**Goal of the exercise**
Repeat the lines below exactly as written, please, from the line with "Task: Click the M+ memory add button" to the line with "Expand the From Year 2020 dropdown", both lines included, and no others.

[Stored items]
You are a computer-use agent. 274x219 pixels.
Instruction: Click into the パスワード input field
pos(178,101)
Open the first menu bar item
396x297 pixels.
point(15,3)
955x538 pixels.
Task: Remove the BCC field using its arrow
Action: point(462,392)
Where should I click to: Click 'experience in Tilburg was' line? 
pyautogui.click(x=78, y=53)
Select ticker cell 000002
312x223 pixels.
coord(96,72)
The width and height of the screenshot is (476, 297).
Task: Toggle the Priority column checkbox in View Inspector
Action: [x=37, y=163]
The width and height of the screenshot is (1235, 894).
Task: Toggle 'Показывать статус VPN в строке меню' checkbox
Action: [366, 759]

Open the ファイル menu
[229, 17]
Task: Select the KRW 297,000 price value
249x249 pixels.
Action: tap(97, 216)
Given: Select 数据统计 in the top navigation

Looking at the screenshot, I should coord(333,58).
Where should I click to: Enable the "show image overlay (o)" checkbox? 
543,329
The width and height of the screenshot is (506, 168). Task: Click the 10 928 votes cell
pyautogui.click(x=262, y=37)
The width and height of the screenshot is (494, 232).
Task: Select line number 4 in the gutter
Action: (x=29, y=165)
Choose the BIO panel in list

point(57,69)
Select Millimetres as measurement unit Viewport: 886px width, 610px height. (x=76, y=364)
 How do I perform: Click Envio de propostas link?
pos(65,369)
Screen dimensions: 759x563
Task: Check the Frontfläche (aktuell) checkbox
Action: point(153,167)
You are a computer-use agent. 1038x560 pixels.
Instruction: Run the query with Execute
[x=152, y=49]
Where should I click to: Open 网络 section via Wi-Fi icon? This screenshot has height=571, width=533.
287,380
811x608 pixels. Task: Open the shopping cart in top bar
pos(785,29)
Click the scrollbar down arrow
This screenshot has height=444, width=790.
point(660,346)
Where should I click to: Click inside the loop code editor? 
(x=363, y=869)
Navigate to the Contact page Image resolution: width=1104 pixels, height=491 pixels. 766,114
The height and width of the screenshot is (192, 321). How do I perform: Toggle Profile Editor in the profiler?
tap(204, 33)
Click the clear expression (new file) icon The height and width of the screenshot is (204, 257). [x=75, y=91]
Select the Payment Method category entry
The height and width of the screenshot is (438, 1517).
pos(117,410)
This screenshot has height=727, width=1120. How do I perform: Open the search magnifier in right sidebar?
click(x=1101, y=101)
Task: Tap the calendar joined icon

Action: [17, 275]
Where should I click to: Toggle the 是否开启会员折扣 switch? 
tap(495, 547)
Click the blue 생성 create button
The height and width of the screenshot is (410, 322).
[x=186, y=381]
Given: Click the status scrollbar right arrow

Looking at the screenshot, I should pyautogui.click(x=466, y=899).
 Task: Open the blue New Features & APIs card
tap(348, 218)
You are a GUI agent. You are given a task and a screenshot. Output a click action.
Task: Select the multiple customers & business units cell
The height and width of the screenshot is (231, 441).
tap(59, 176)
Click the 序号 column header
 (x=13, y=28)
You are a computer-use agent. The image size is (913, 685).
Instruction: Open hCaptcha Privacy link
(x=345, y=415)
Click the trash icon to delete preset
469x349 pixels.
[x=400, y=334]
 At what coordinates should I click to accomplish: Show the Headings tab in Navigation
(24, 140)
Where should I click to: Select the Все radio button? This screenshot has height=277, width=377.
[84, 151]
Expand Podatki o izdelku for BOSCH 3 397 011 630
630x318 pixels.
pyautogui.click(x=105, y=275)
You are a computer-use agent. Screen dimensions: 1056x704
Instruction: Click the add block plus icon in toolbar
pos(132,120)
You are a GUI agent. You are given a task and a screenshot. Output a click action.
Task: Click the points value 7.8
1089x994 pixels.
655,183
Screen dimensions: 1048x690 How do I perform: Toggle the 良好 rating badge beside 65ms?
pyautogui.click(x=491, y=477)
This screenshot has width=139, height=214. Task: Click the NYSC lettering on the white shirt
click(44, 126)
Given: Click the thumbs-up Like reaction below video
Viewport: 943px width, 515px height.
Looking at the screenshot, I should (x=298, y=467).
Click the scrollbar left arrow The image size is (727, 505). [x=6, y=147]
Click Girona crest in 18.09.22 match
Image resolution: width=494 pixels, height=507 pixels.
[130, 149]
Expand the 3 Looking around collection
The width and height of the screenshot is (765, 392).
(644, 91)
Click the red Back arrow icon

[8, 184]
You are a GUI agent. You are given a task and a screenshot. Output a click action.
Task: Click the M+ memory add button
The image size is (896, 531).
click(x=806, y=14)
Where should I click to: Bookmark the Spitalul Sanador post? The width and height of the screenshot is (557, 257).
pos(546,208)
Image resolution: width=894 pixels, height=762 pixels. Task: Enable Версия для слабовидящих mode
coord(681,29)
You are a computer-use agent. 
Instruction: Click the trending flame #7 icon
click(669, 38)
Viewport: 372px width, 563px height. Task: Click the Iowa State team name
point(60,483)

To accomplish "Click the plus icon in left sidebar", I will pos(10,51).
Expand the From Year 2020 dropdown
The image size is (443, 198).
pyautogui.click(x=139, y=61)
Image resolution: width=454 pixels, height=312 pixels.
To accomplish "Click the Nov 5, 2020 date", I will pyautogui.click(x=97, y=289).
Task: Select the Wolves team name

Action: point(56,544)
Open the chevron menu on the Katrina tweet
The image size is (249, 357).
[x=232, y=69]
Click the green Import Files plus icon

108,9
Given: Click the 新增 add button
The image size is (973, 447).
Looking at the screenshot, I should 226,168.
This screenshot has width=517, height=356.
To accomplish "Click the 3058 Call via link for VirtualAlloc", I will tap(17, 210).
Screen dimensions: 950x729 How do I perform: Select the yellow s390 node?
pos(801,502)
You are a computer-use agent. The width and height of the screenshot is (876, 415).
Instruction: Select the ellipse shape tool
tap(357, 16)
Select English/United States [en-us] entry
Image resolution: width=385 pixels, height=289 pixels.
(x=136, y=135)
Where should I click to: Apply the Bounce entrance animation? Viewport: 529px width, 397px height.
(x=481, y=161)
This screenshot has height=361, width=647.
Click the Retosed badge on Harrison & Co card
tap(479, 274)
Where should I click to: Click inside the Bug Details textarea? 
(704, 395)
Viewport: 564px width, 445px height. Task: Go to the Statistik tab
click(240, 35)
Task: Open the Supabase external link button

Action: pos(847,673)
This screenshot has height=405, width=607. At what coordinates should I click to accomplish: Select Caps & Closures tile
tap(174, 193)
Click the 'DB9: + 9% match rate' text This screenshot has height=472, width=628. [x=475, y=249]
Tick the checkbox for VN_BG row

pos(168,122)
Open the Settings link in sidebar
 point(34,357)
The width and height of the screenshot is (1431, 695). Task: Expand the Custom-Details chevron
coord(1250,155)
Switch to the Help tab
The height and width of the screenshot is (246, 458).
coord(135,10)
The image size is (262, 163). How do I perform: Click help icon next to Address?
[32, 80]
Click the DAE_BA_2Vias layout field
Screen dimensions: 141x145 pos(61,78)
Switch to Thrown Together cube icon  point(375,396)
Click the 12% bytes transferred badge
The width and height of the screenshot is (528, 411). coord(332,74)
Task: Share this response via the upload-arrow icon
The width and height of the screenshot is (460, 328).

**Response**
Task: Click the M+ memory add button
The image size is (896, 531).
click(x=806, y=14)
Where should I click to: Bookmark the Spitalul Sanador post? The width and height of the screenshot is (557, 257).
pos(546,208)
Image resolution: width=894 pixels, height=762 pixels. Task: Enable Версия для слабовидящих mode
coord(681,29)
You are a computer-use agent. 
Instruction: Click the trending flame #7 icon
click(669, 38)
Viewport: 372px width, 563px height. Task: Click the Iowa State team name
point(60,483)

To accomplish "Click the plus icon in left sidebar", I will pos(10,51).
Expand the From Year 2020 dropdown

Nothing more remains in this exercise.